There is also the appalling practice of using animals for entertainment. Have we not grown as a society past the senseless incarceration of magestic animals like elephants and tigers, who are spending 95% of their miserable lives chained for circuses? 50 weeks out of 52 in boxcars traveling from city to city. And the training. People really want to take their kids to see animals who are performing unnatural acts because of sheer terror? This is entertainment? Tigers' front paws are burned, in order to keep them on the back legs. They are punched in the face, whipped, beaten with bats. I saw a video of a head elephant trainer for one of these abominations known as the circus, his direction to his staff in the secrecy of the "barn", was to hit them, hit them hard, make them scream. Make them scream. Baby elephants, mother elephants. Skin pierced repeatedly with bullhooks in the most sensitive areas to make them do what is unnatural for them to do. It's the little man's power trip. The little human being with the whip and the mind for torture that allows circuses to exist. What incredible shame this brings on us as a people.

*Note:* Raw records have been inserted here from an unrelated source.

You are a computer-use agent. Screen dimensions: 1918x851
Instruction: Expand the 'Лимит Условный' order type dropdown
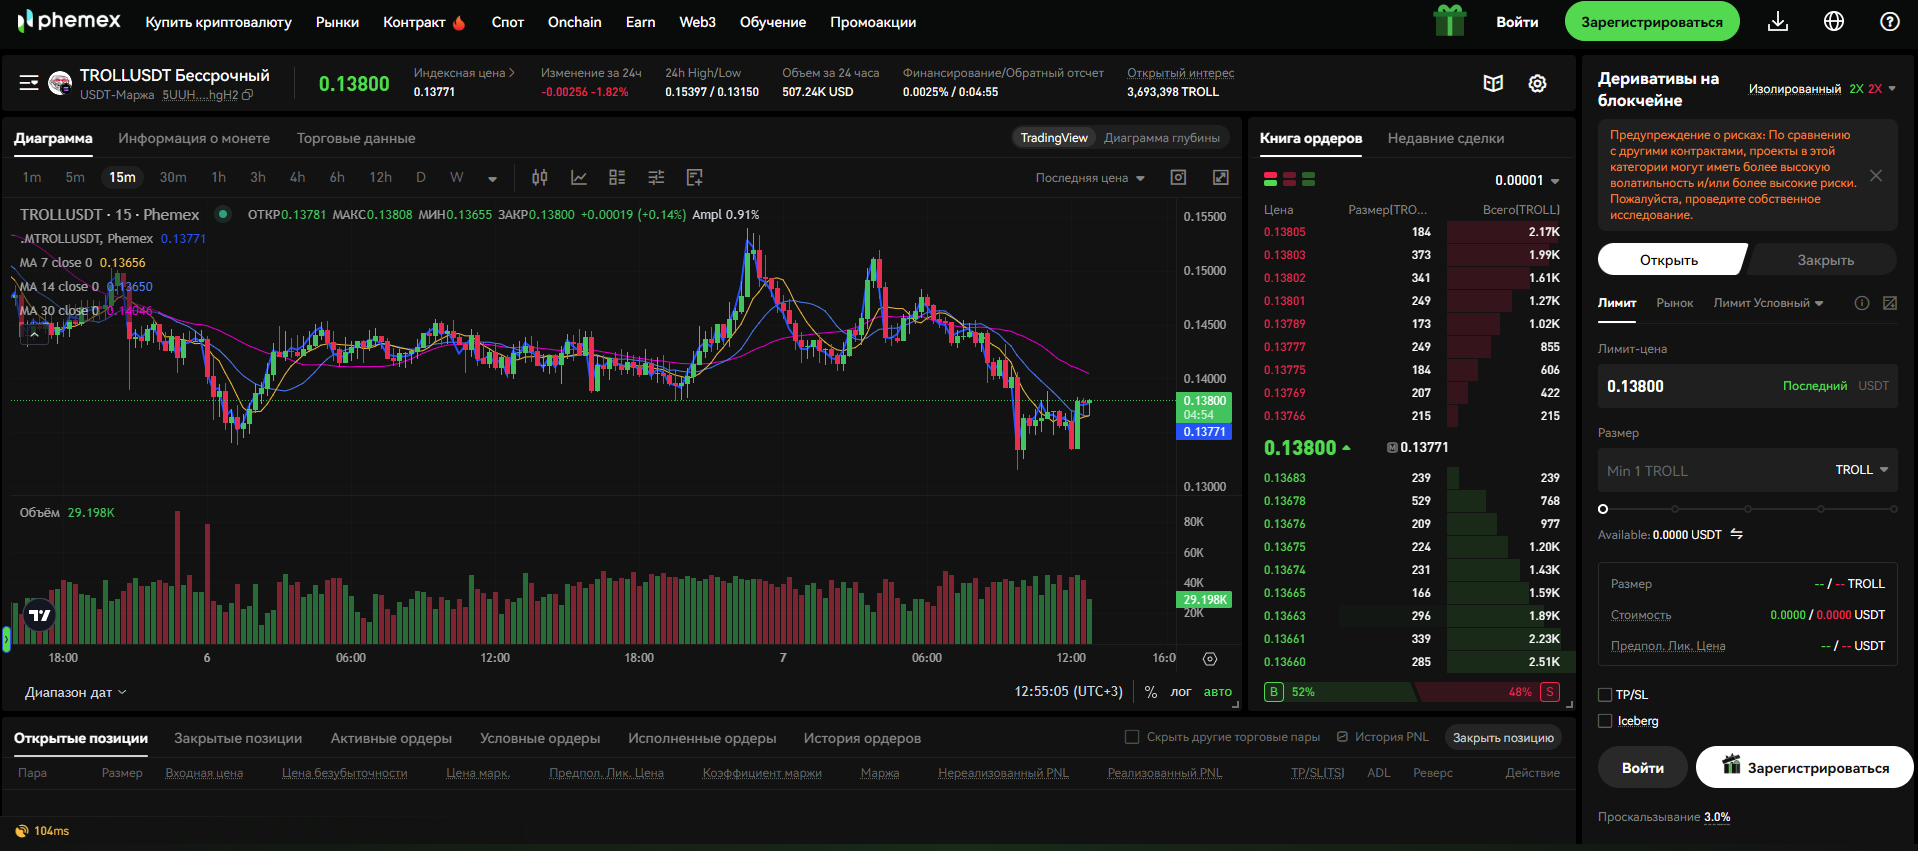(1767, 303)
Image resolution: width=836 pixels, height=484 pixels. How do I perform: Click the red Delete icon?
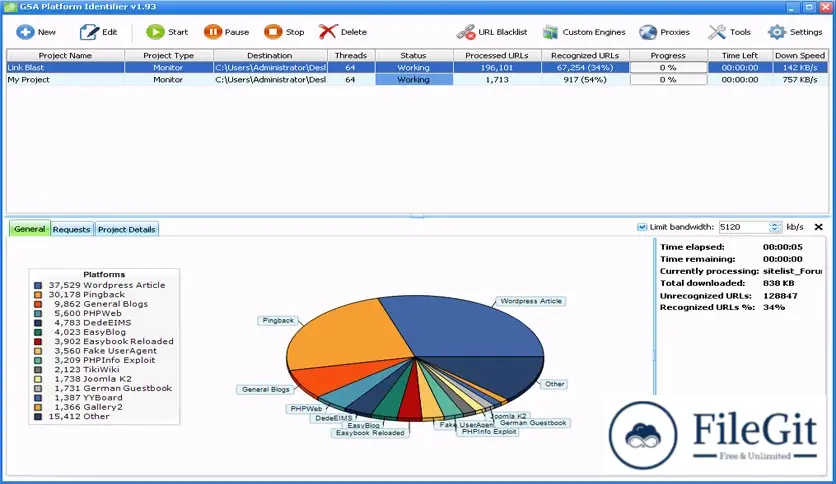[327, 32]
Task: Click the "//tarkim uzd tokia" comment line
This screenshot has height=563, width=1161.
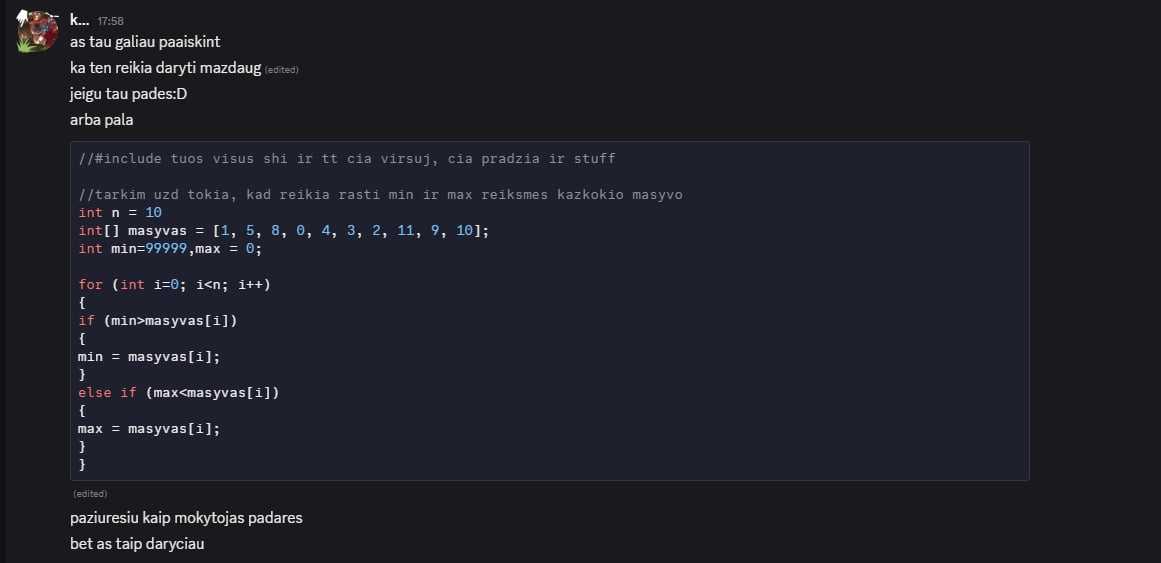Action: (x=380, y=194)
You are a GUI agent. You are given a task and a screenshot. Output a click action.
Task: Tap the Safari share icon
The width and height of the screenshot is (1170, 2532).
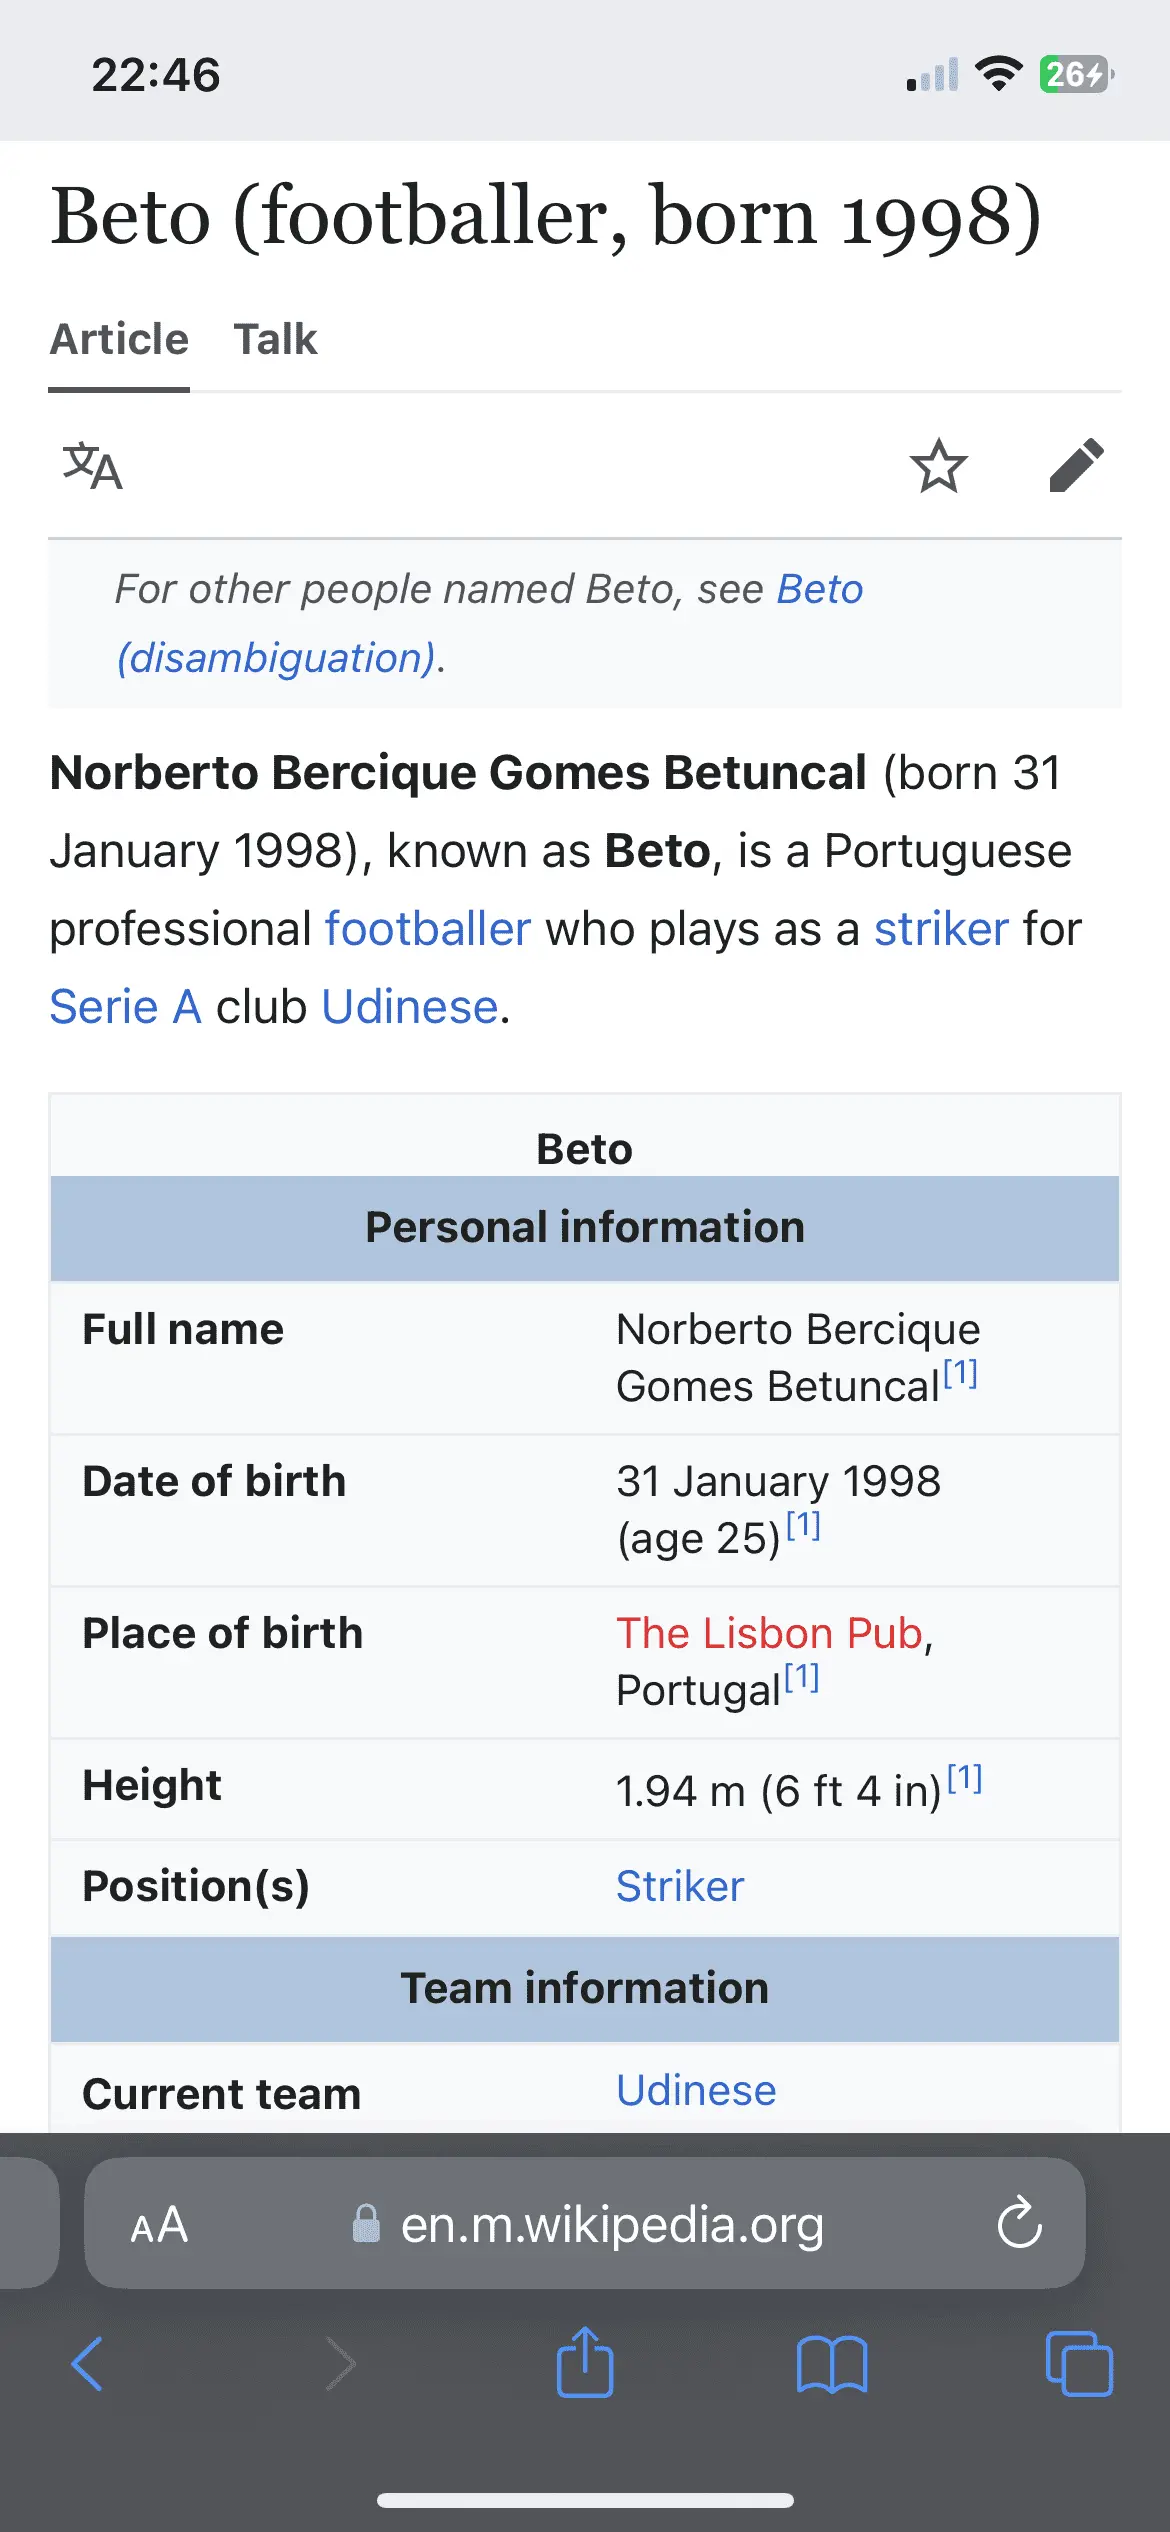[585, 2362]
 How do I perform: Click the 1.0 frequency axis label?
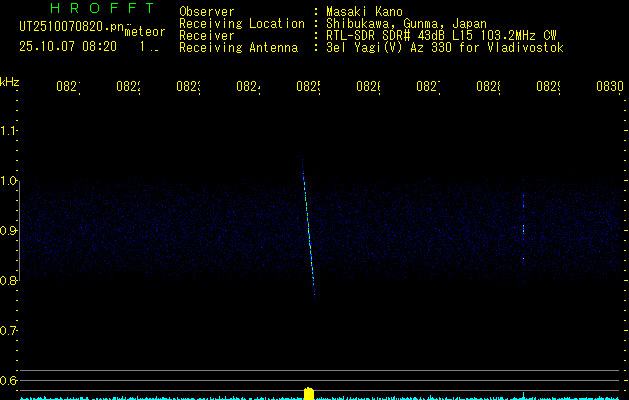(x=9, y=181)
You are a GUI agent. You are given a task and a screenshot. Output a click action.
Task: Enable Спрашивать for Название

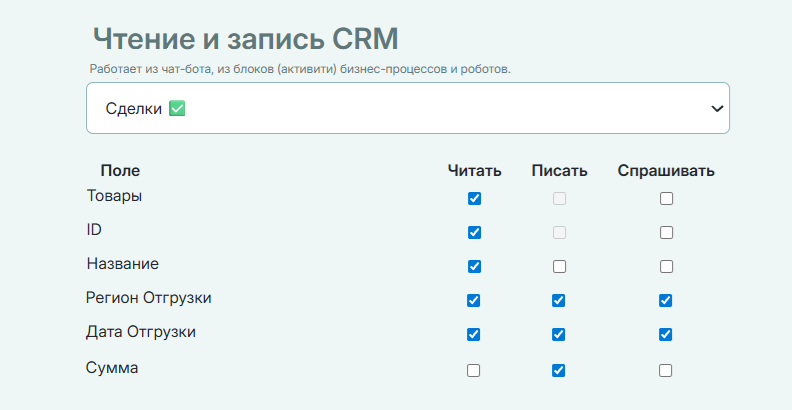click(666, 266)

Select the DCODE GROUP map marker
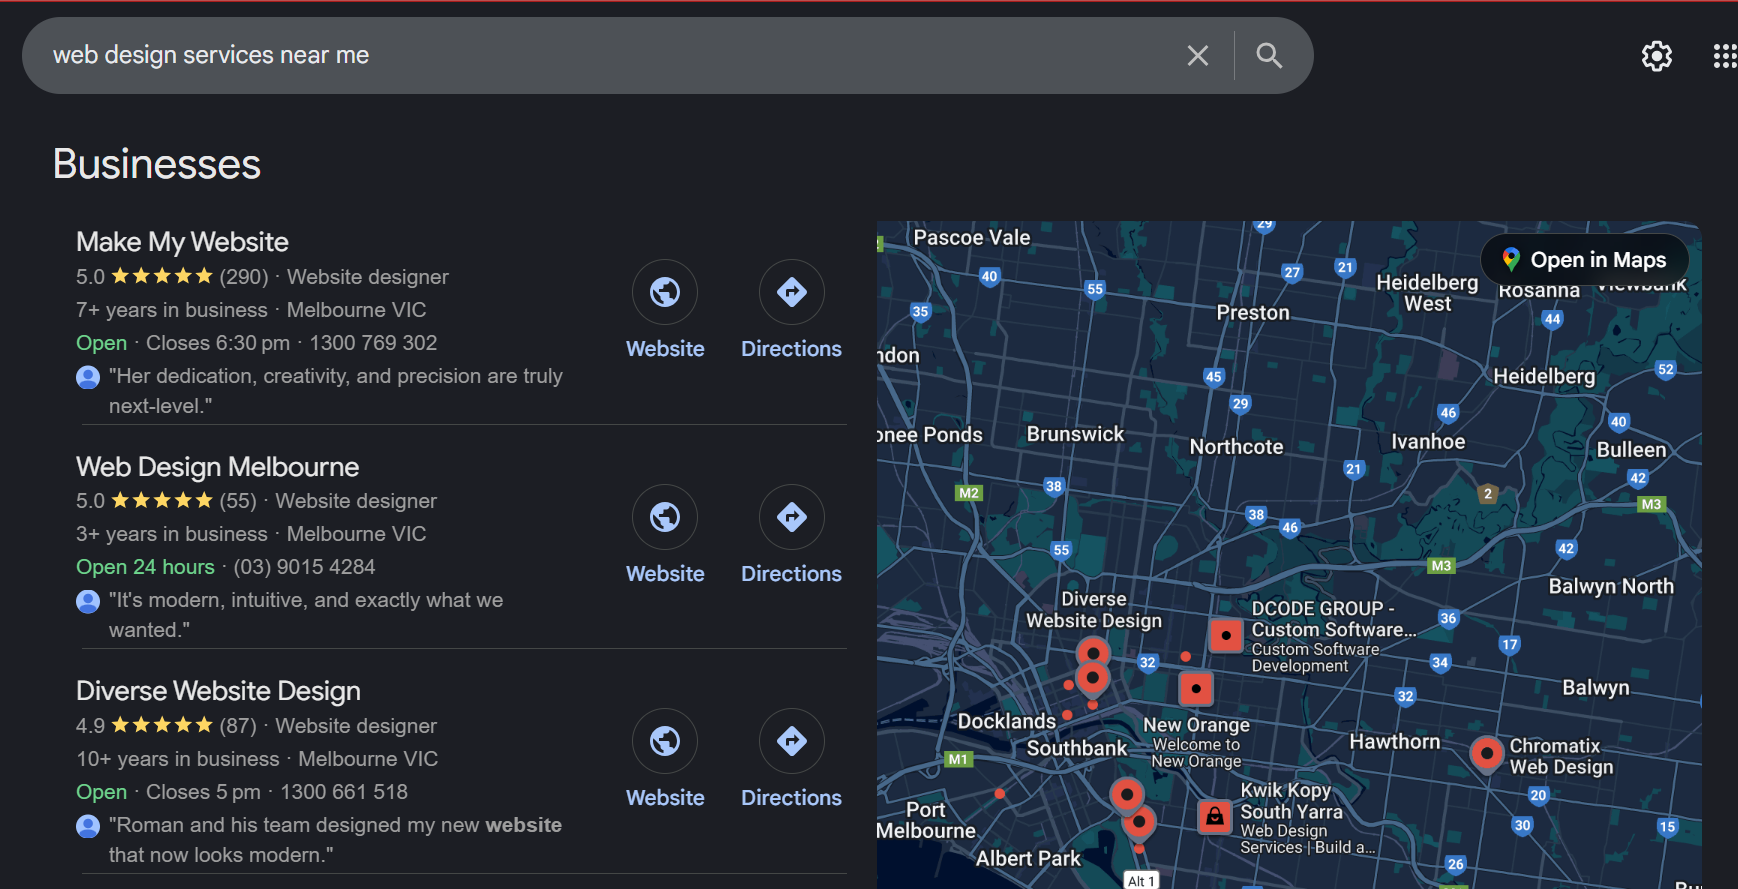(1226, 635)
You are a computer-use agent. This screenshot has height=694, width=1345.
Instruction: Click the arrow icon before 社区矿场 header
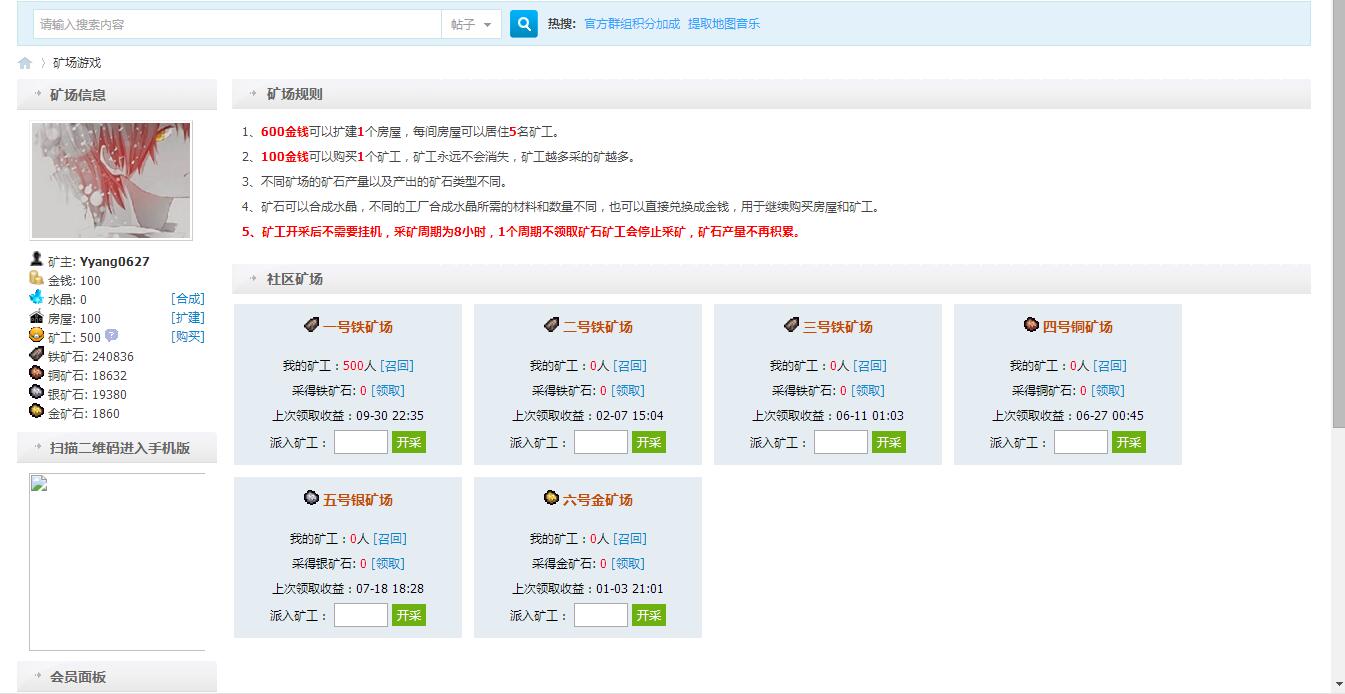click(253, 279)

It is so past the time that we take a very real look at the many ways we have imprisoned living beings and tortured massive numbers of them in the name of entertainment, medical research, food, etc. There are very real very good alternatives out there - human only entertainment acts, wonderful companies offering alternatives to live animal testing, and the alternatives to meat-eating are getting more diverse and digestable by the minute. It is time to take the blinders off, TAKE THEM OFF, and look at what is happening to these defenseless beings in our care. We cannot call ourselves a compassionate society, ever, until ALL these practices are extinguished. No more factory farms! No more animal research! No more circuses! No more rodeos! No more pet stores! No more zoos! The last slaves must be set free. If we truly are an honorable and thoughtful society.